[Seitenausschnitt]
+ + +
Ein umstrittenes Thema

Was taugt Motivation durch Anreize?

11.02.2011
Wichtiges Führungsinstrument oder Jahrhundert-Irrtum? Barbara Hess-Häusler geht der Frage nach.
Foto: HAG GmbH

Mehrere verhaltenspsychologische Studien zum Thema Motivationsanreize und Leistungsbereitschaft belegen: Die Aussicht auf Belohnung schwächt die natürliche Handlungsmotivation von Menschen. Das ist in Zeiten zum Teil emotional geführter Debatten um Mindestlöhne einerseits und überzogen wirkende Gehälter andererseits eine provokante These, die von Gegnern hoher Boni ebenso instrumentalisiert werden kann wie von Verteidigern von Lohndumping und Null-Euro-Jobs. Gibt die Verhaltensforschung diesen Ansätzen Recht; müssen wir im Interesse einer motivierten, leistungsstarken Gesellschaft Geld und Leistungsanreize abschaffen? Nein, sagt der Ökonom Uri Gneezy von der UC San Diego. Aber wir müssen begreifen, wie Motivation tatsächlich funktioniert, um erfolgreich motivieren zu können.
+ + +
[Bereitgestellte Angaben]
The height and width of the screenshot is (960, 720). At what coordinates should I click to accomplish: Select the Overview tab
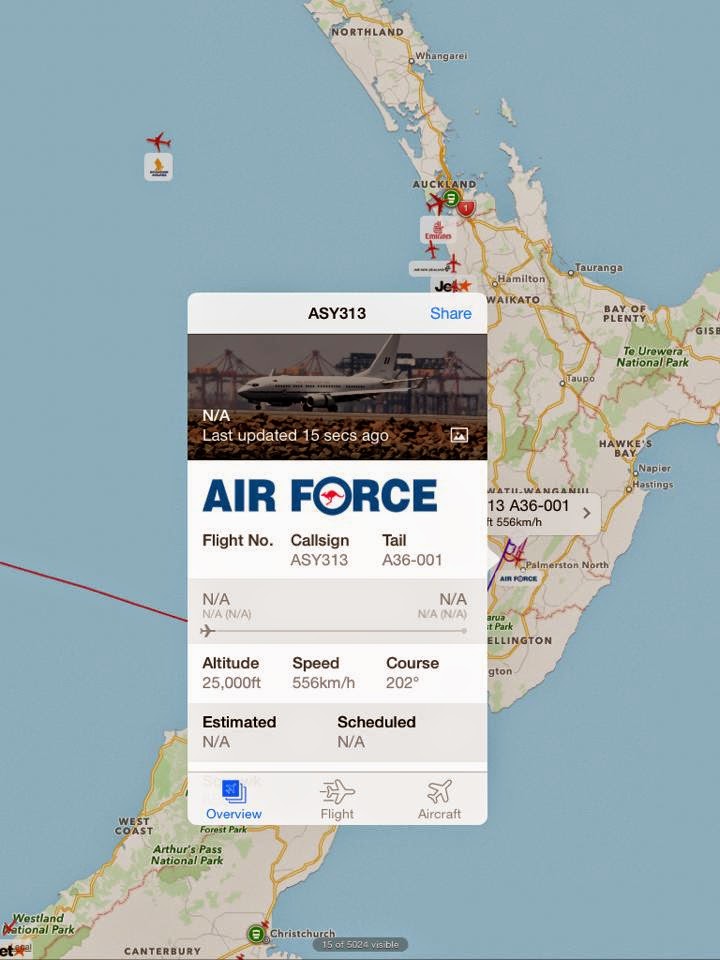(233, 800)
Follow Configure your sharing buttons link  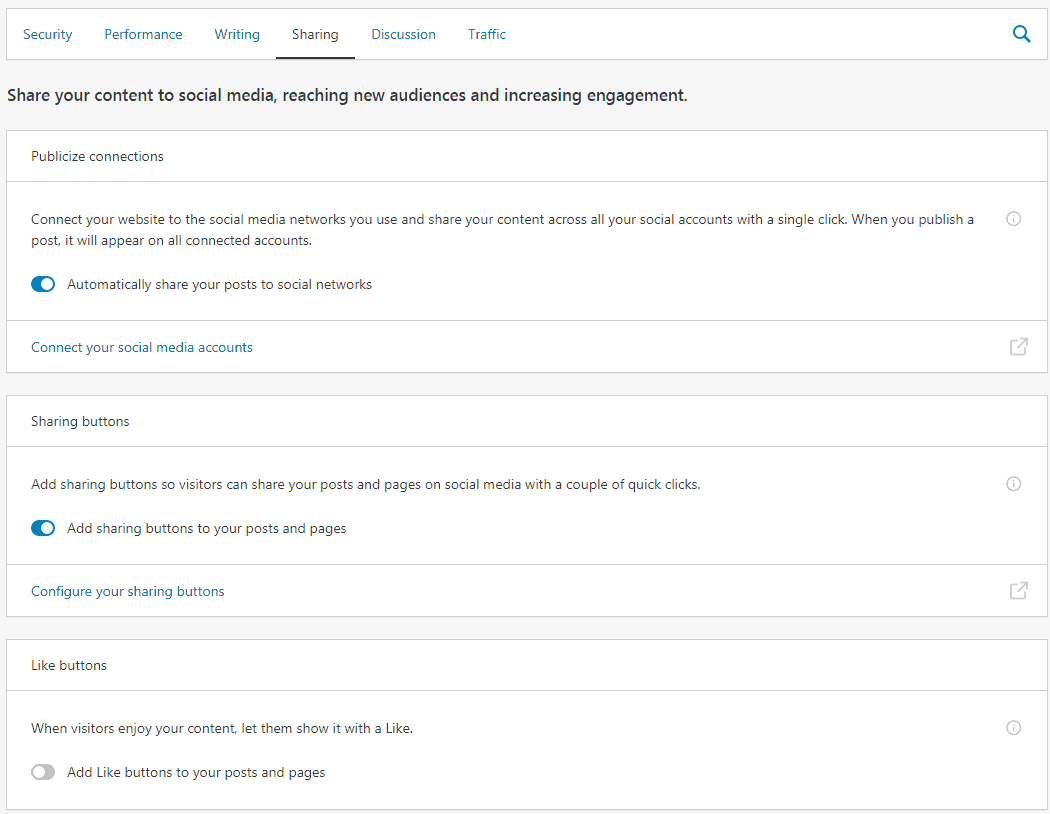tap(128, 591)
+ + +
[Was erwartet wird]
Gib aus dem Artikel über Motivation durch Anreize alles von „Mehrere verhaltenspsychologische Studien“ bis hinunter zu „motivieren zu können.“ wortgetreu wieder.

[Ergebnis der Übung]
Mehrere verhaltenspsychologische Studien zum Thema Motivationsanreize und Leistungsbereitschaft belegen: Die Aussicht auf Belohnung schwächt die natürliche Handlungsmotivation von Menschen. Das ist in Zeiten zum Teil emotional geführter Debatten um Mindestlöhne einerseits und überzogen wirkende Gehälter andererseits eine provokante These, die von Gegnern hoher Boni ebenso instrumentalisiert werden kann wie von Verteidigern von Lohndumping und Null-Euro-Jobs. Gibt die Verhaltensforschung diesen Ansätzen Recht; müssen wir im Interesse einer motivierten, leistungsstarken Gesellschaft Geld und Leistungsanreize abschaffen? Nein, sagt der Ökonom Uri Gneezy von der UC San Diego. Aber wir müssen begreifen, wie Motivation tatsächlich funktioniert, um erfolgreich motivieren zu können.